:: WHAT NEEDS TO BE DONE ::
The entries below contain a line with "Open the site information lock icon" and a line with "Image resolution: width=1920". Quote exactly those two lines and all lines between them.

:: MATERIAL SHOWN ::
━━━━━━━━━━━━━━━━

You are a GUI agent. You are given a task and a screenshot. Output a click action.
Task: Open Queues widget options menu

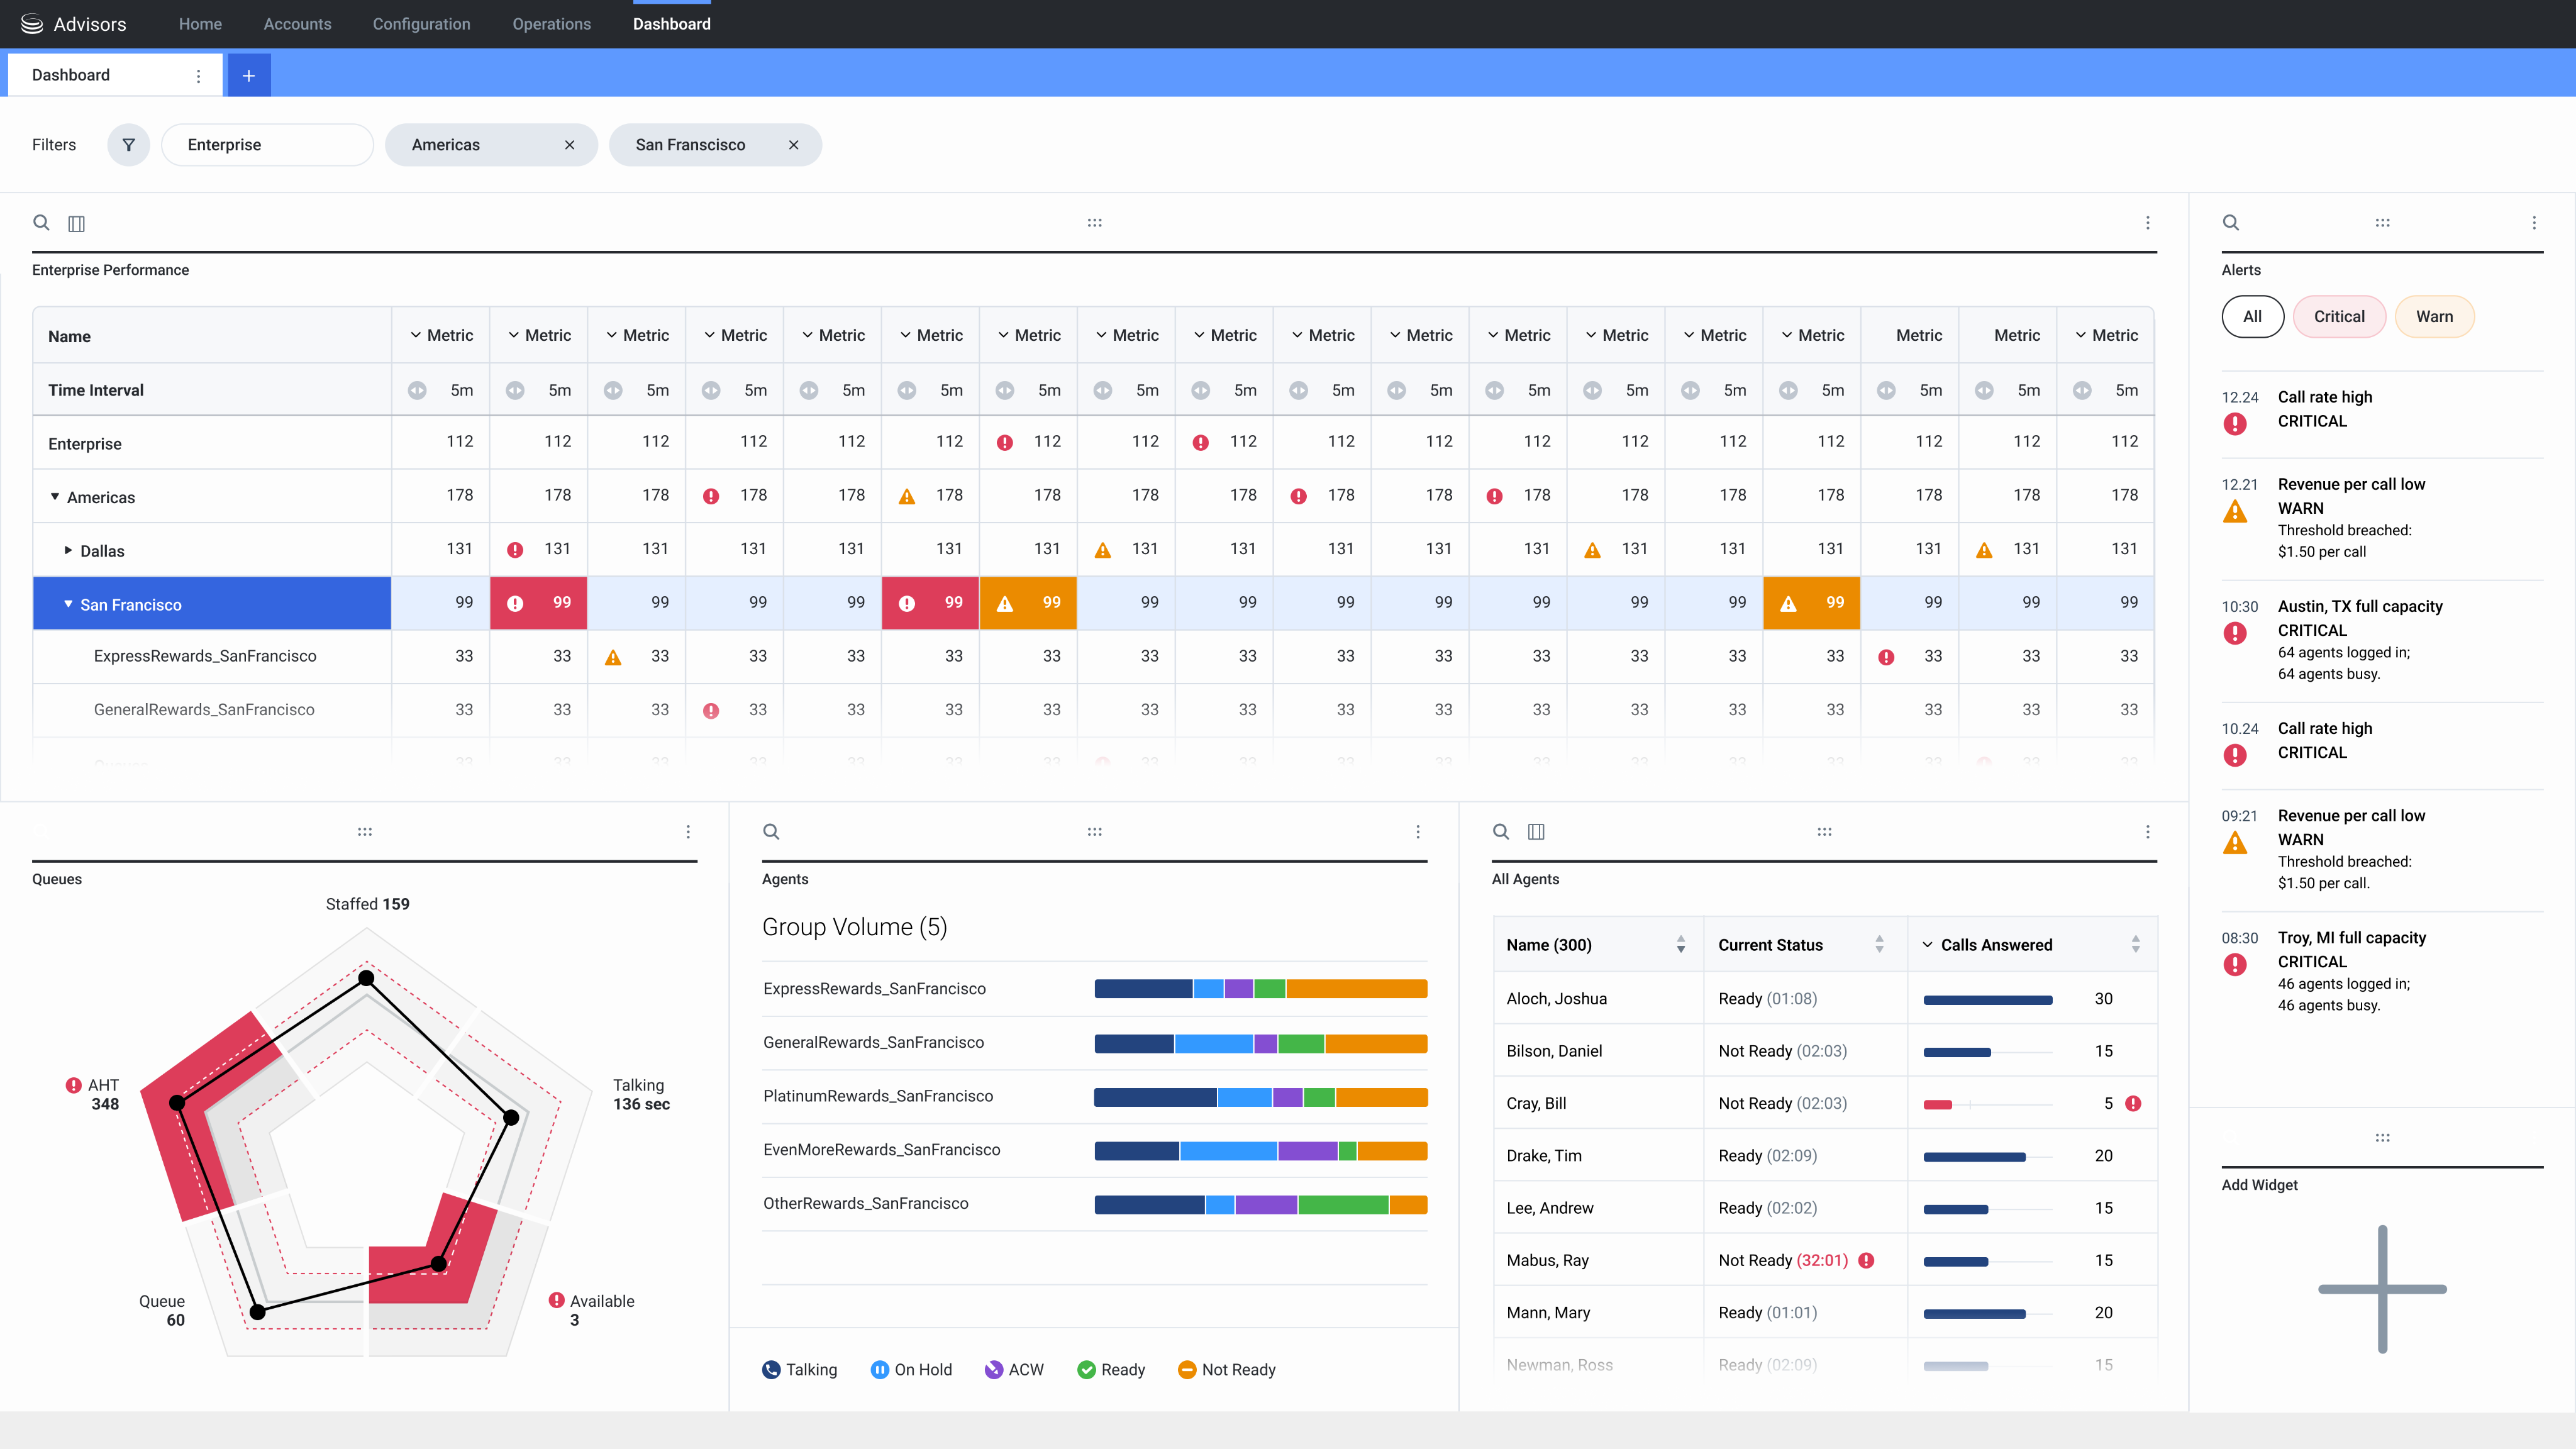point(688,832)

━━━━━━━━━━━━━━━━

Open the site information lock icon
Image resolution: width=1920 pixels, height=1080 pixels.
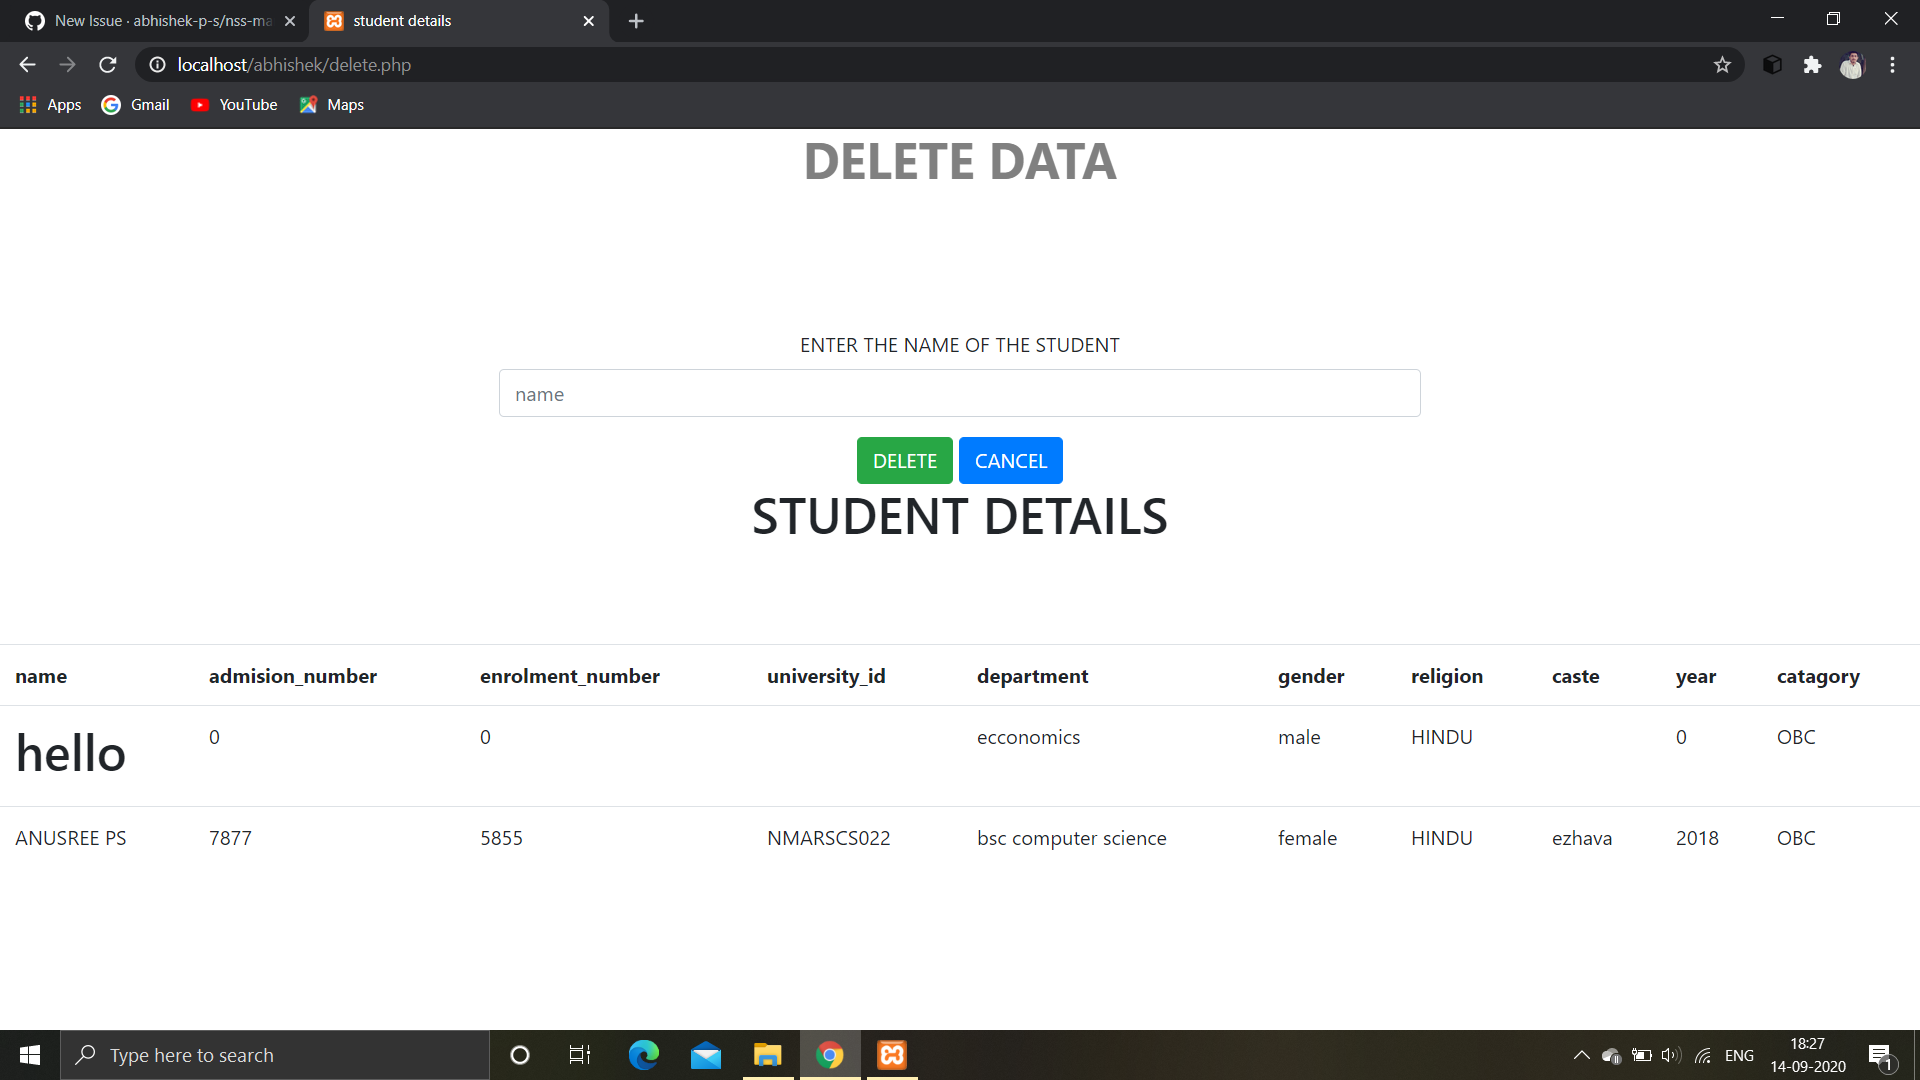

━━━━━━━━━━━━━━━━

:: THE COMPLETED TASK ::
Open the site information lock icon
Image resolution: width=1920 pixels, height=1080 pixels.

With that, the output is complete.